⟨

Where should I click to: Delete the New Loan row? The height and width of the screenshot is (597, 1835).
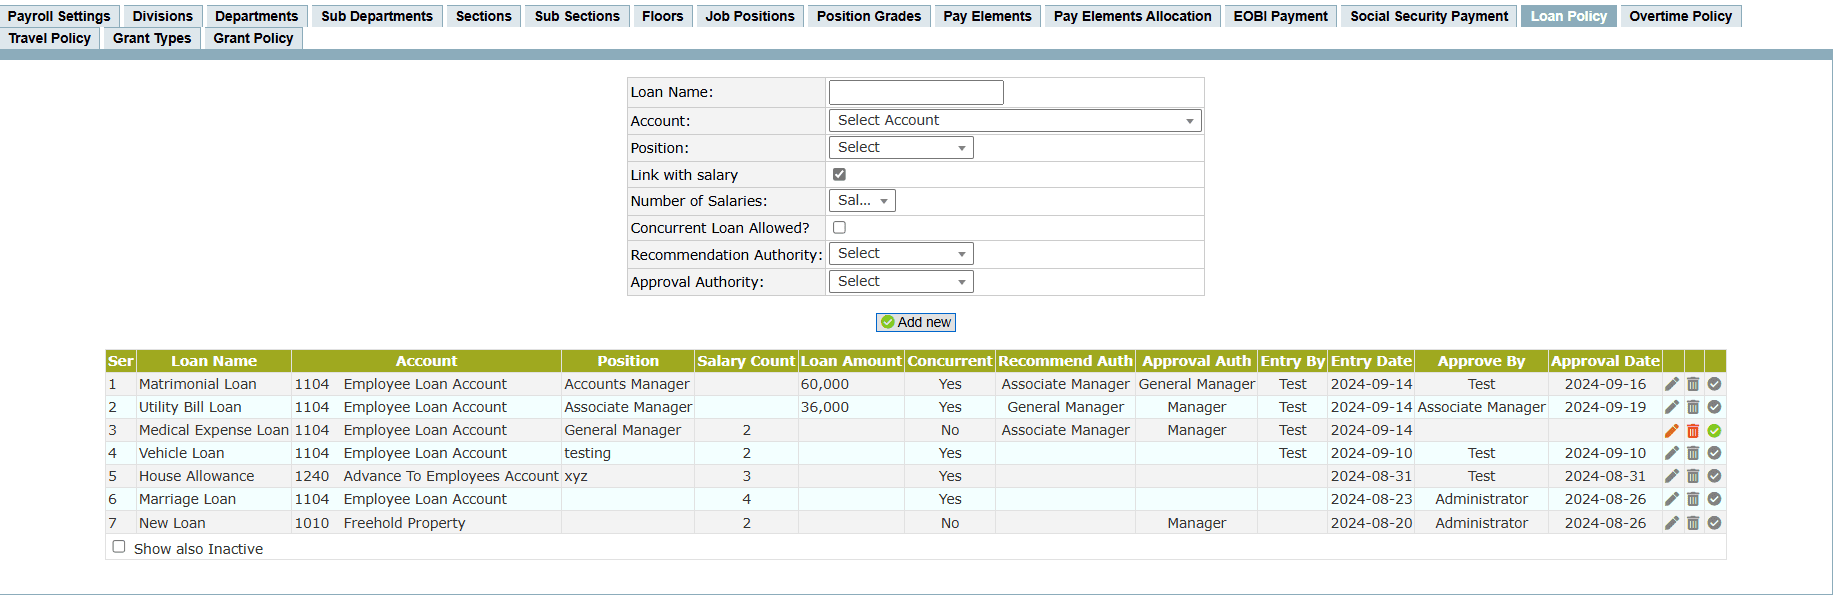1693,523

⟩
⟨

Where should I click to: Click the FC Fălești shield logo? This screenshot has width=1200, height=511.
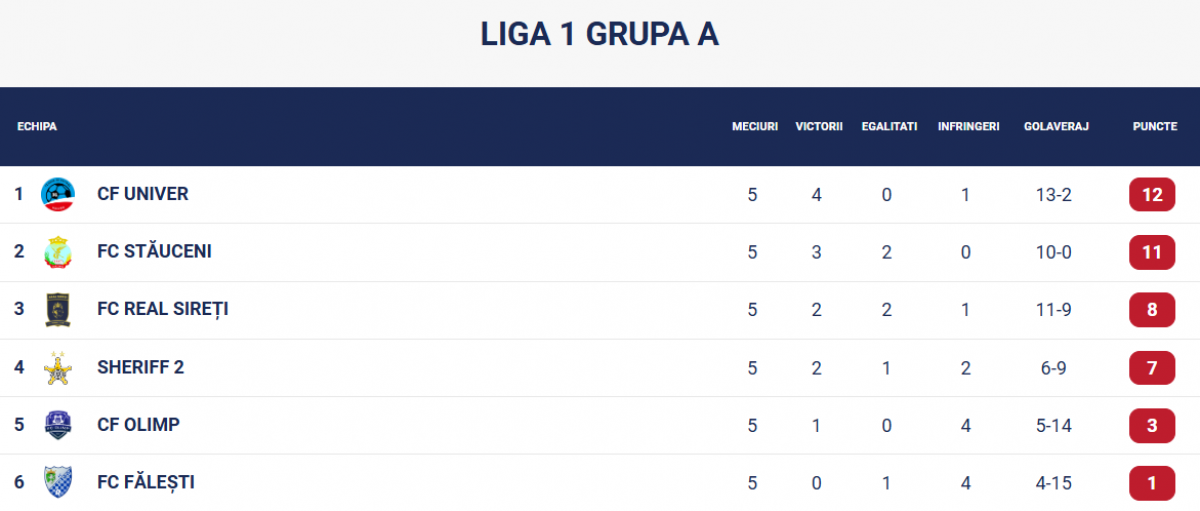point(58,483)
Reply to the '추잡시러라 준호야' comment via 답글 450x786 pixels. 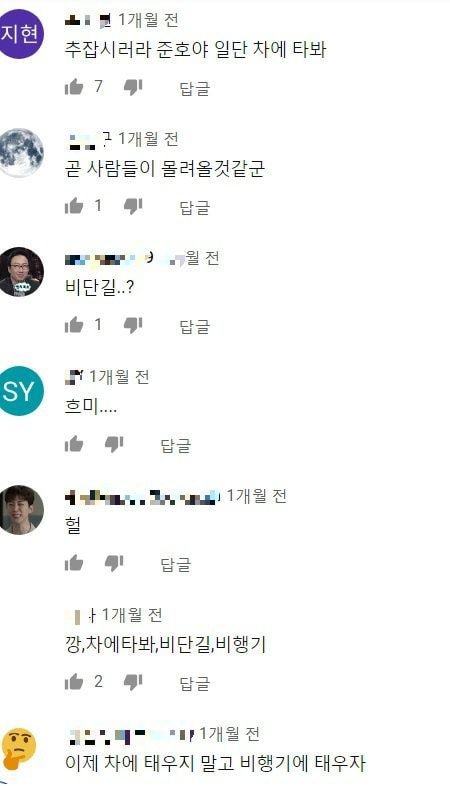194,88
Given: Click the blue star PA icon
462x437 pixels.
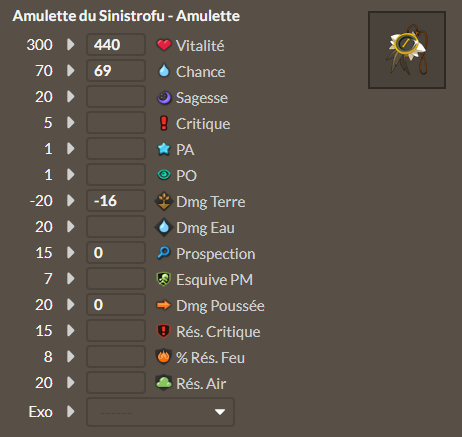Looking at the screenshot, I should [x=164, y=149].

⟩

__To do__. Reproduce verbatim the part of the items that opens with the line containing "Given: Click the blue star PA icon" and closes with the line containing "Looking at the", and omit the pictures from your answer.

__Completed task__.
Given: Click the blue star PA icon
462x437 pixels.
Looking at the screenshot, I should [x=164, y=149].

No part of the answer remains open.